** Start of Extracted text **
Leceta Chisholm Guibault, whose daughter, Kahleah, was adopted from Guatemala, made a similar discovery. “It is true that not everyone we meet is malicious,” she says, “but I must be on guard. I used to love it when my daughter was a baby and people would stop me and exclaim, ‘What beautiful black eyes she has! Look at that straight black hair! And nice brown skin!’
“Although I thought these were positive comments, by the age of four, my daughter had had enough. One day, after having numerous people make these same observations over and over again, Kahleah buried her face in my stomach, overwhelmed. She said she was tired of people ‘always’ pointing out the same things: her hair, eyes, and skin.”
Comments Reinforce Differences
Young children may object to attention at first because it’s intrusive and embarrassing. Later, they realize that it is the differences between them and the rest of their family that attract the attention. When her daughter, Emily, began to feel uncomfortable about comments from strangers, Avery says, “I started to understand the argument that such comments may be seen by the child as signs of differences, and thus have a negative connotation, despite their positive words. So now I don’t respond as I once did. I try to minimize the interaction saying that all children are cute. I am still polite to the other person.”
Guibault also became aware of the way that “compliments” set her daughter apart. “I realized that they were pointing out her racial differences, and her differences from me, her mother. Kahleah was reading between the lines. Maybe this was just her perception, but she was feeling it. I ask you, what child deserves to be made to feel different, simply because of race?”
Good Intentions Can Go Awry
Most people who gush over our children believe they are just being nice. They may not recognize their own motivations. That enthusiastic stranger in the checkout line may simply think your child is lovely; or she may recognize that, as an interracial family, you probably have to deal with prejudice and criticism, and she wants to express her support; or she may see your child as a curiosity, an exotic objet d’art: in other words, a China doll. Since we can’t read minds, it’s impossible to know what people are thinking when they compliment our kids. But it is safe to say that what brings our children to most people’s attention is the fact that they look different from us. Sensitive children pick up on that distinction.
** End of Extracted text **
** Start of Provided data **
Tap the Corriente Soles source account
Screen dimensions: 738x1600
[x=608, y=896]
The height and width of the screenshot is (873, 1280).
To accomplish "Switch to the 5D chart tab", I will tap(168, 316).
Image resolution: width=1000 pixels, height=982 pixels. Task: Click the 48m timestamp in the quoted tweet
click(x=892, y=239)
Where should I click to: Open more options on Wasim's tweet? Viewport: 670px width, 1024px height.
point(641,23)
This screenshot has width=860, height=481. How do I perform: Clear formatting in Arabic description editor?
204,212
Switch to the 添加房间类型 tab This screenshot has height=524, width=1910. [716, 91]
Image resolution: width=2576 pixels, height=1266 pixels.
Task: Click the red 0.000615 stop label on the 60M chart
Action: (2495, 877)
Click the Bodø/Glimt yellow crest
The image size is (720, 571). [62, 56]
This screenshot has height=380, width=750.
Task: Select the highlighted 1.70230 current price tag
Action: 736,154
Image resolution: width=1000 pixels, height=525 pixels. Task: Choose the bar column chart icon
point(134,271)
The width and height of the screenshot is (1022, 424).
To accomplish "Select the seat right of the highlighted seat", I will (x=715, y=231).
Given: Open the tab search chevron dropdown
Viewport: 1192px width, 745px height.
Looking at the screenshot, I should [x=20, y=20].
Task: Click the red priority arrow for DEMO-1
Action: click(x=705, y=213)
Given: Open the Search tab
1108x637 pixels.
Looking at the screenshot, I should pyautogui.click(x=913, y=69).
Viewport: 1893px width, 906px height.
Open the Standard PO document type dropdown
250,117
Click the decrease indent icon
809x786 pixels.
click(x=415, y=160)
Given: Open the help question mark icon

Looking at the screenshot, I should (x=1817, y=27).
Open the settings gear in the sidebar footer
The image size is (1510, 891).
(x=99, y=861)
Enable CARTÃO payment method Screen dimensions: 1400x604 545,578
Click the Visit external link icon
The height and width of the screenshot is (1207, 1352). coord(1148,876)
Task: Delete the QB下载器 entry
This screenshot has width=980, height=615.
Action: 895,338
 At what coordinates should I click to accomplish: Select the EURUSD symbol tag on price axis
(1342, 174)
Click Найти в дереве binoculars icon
** End of Provided data **
What is asked
a. Answer these questions from the text on strangers' comments about adopted children, one answer per line:
(i) From which country was Kahleah adopted?
(ii) By what age had Kahleah had enough of the comments?
(iii) What does Avery now say to keep the interaction short?
b. Retype the part of the text on strangers' comments about adopted children from "Good Intentions Can" to "on that distinction.".

Answers
a.
(i) Guatemala.
(ii) Four.
(iii) That all children are cute.

b.
Good Intentions Can Go Awry
Most people who gush over our children believe they are just being nice. They may not recognize their own motivations. That enthusiastic stranger in the checkout line may simply think your child is lovely; or she may recognize that, as an interracial family, you probably have to deal with prejudice and criticism, and she wants to express her support; or she may see your child as a curiosity, an exotic objet d’art: in other words, a China doll. Since we can’t read minds, it’s impossible to know what people are thinking when they compliment our kids. But it is safe to say that what brings our children to most people’s attention is the fact that they look different from us. Sensitive children pick up on that distinction.